[Records excerpted from a collection]

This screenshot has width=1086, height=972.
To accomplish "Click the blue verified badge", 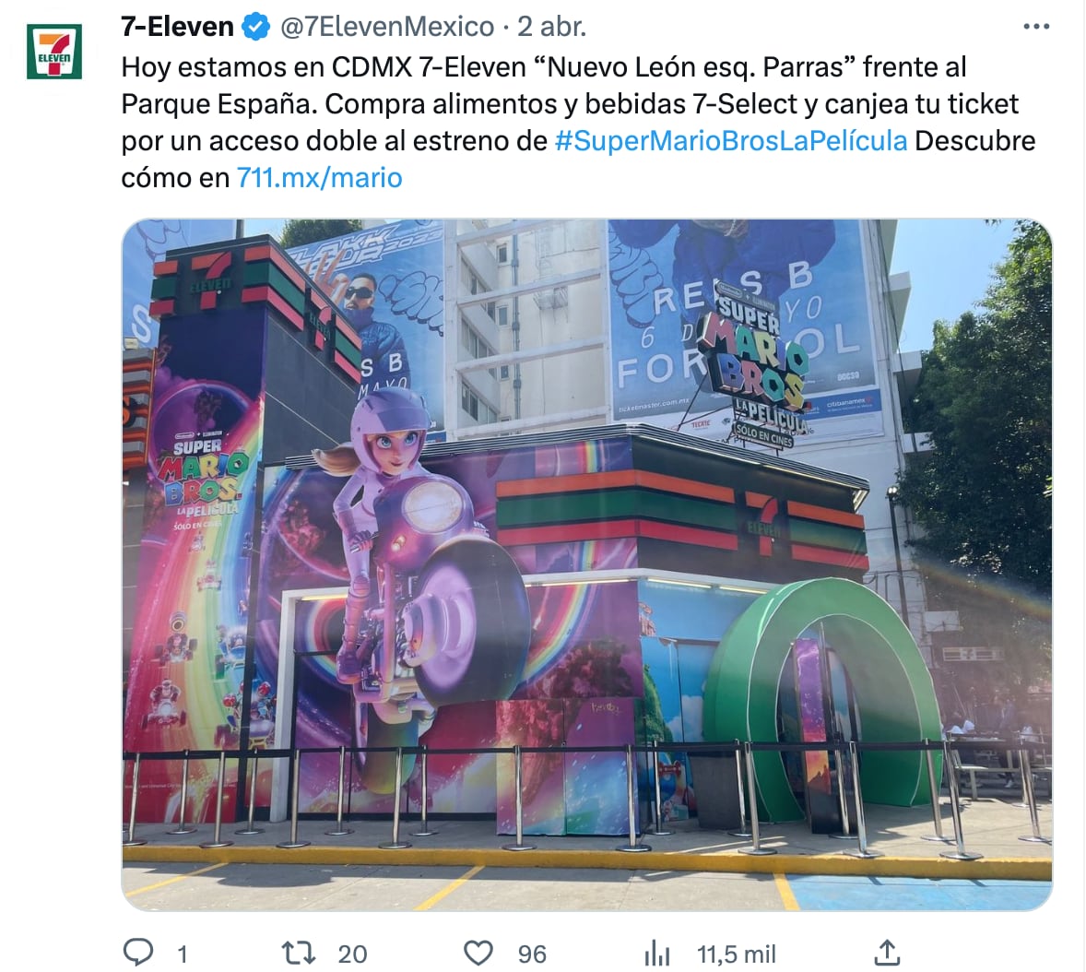I will 255,27.
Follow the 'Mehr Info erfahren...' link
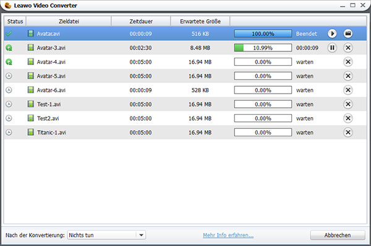The image size is (371, 246). [x=228, y=235]
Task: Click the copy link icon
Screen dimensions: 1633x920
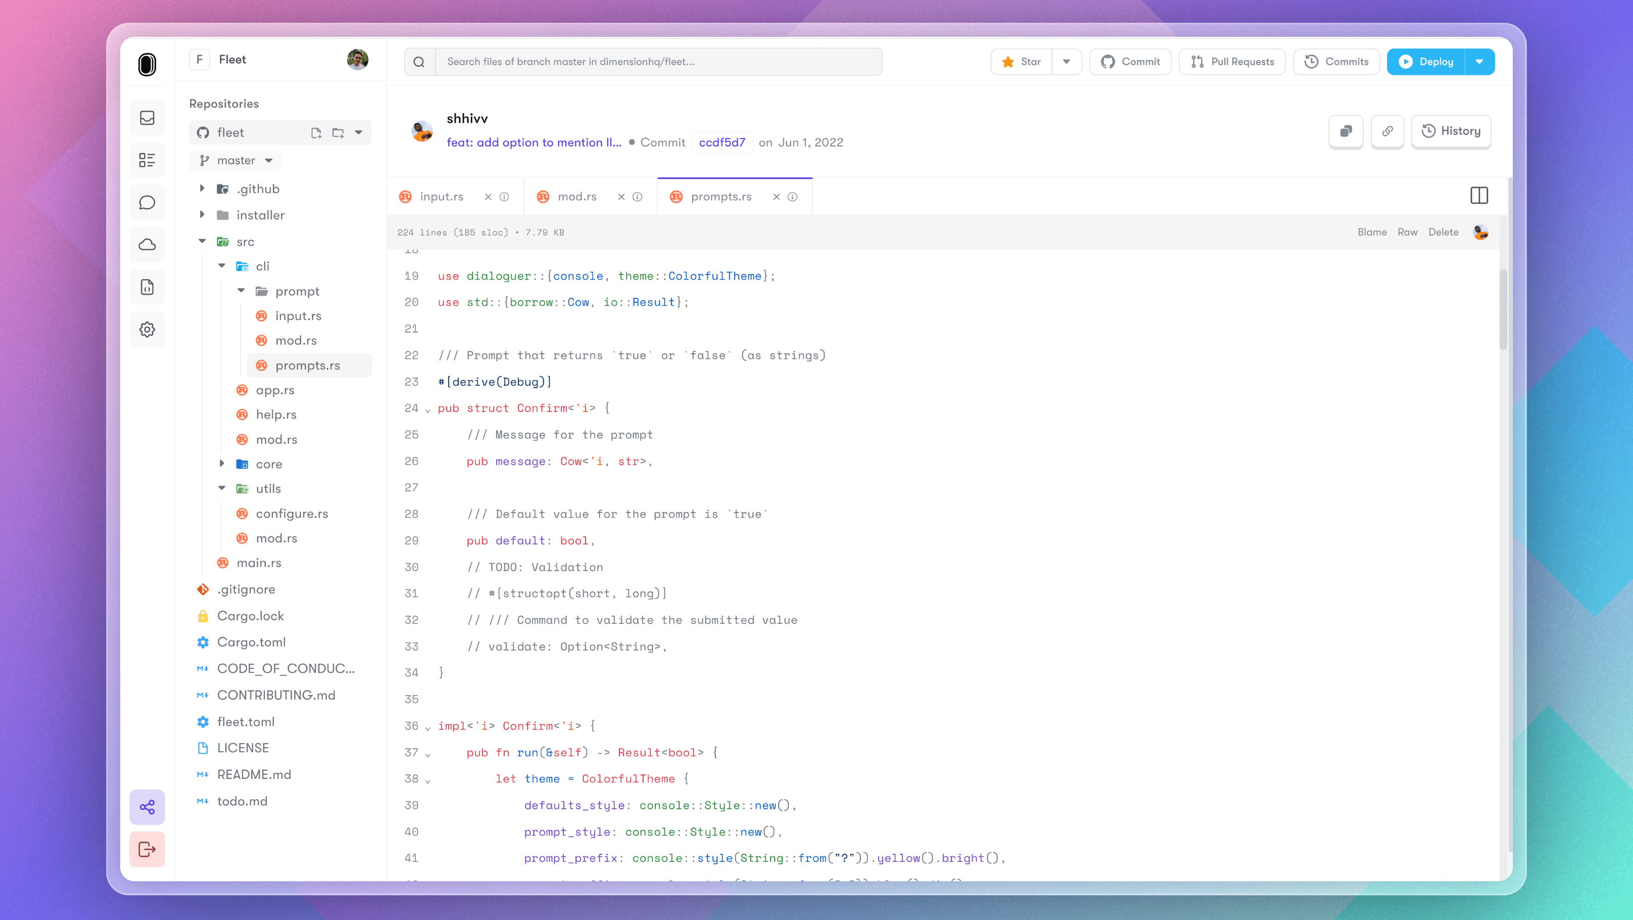Action: 1388,131
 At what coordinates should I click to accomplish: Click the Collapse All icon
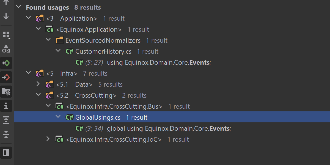[6, 134]
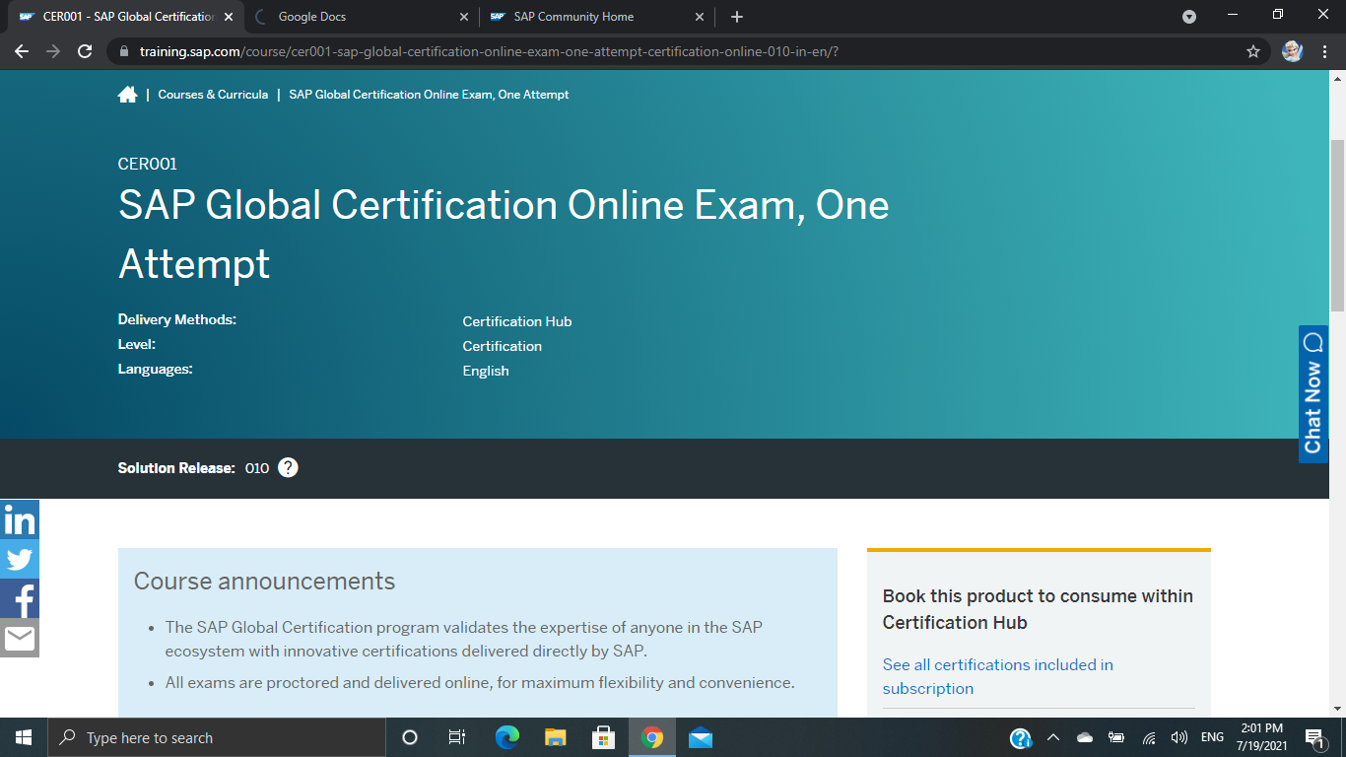
Task: Bookmark page with star icon
Action: 1253,51
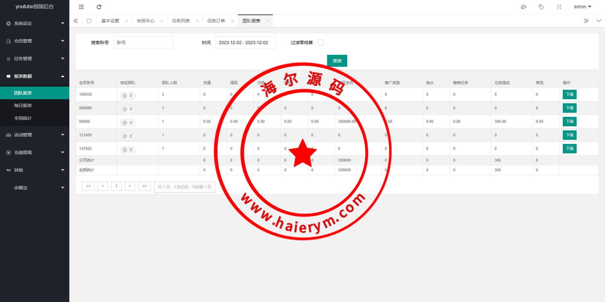Collapse the sidebar with the menu icon
The width and height of the screenshot is (605, 302).
pyautogui.click(x=81, y=7)
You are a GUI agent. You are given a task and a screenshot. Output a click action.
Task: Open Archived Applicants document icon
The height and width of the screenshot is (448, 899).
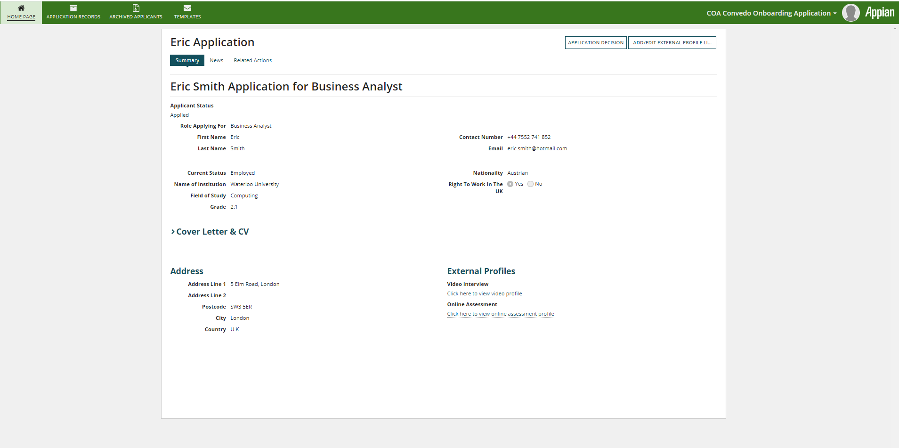pos(136,8)
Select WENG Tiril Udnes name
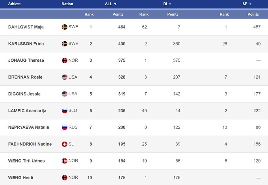The image size is (268, 185). point(26,161)
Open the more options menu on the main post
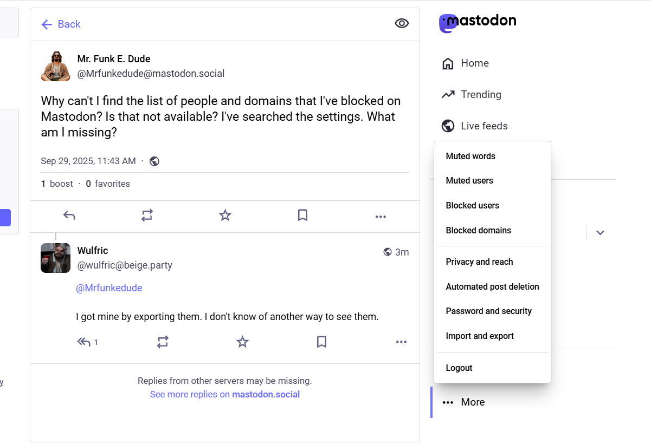Viewport: 651px width, 444px height. point(381,216)
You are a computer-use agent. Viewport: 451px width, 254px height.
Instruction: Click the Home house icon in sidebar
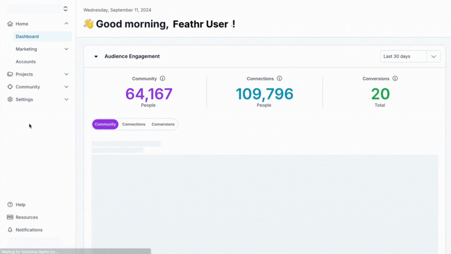click(10, 24)
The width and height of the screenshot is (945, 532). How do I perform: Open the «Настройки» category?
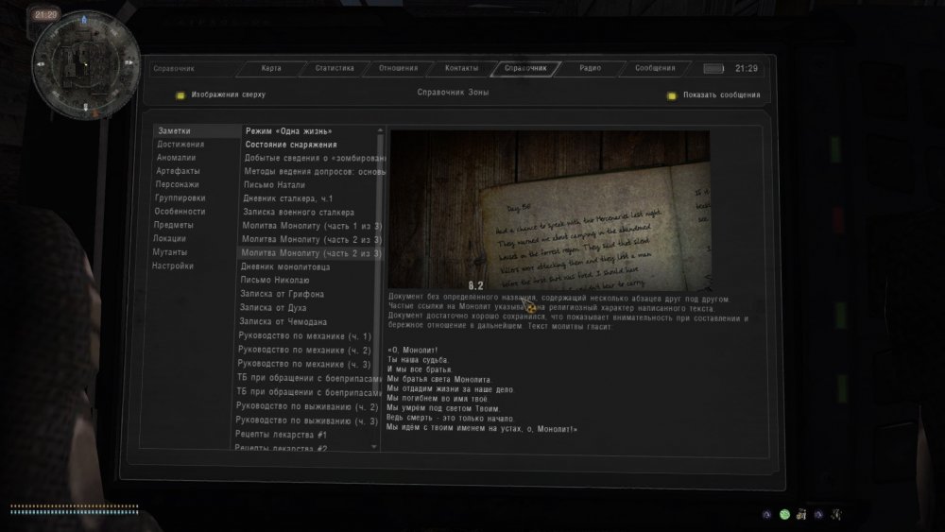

§ Exercise requirements: Quote only the lines that start at the line holding "Task: Open Archived Applicants document icon" and end at the last line of the entries, including both of those lines, and omit every picture.

§ Response to the task:
Task: Open Archived Applicants document icon
The height and width of the screenshot is (448, 899).
pos(136,8)
Select WENG Tiril Udnes name
The image size is (268, 185). point(26,161)
Open the more options menu on the main post
Viewport: 651px width, 444px height. point(381,216)
You are a computer-use agent. Viewport: 451px width, 254px height.
Instruction: Click the Home house icon in sidebar
click(10, 24)
The width and height of the screenshot is (945, 532). How do I perform: Open the «Настройки» category?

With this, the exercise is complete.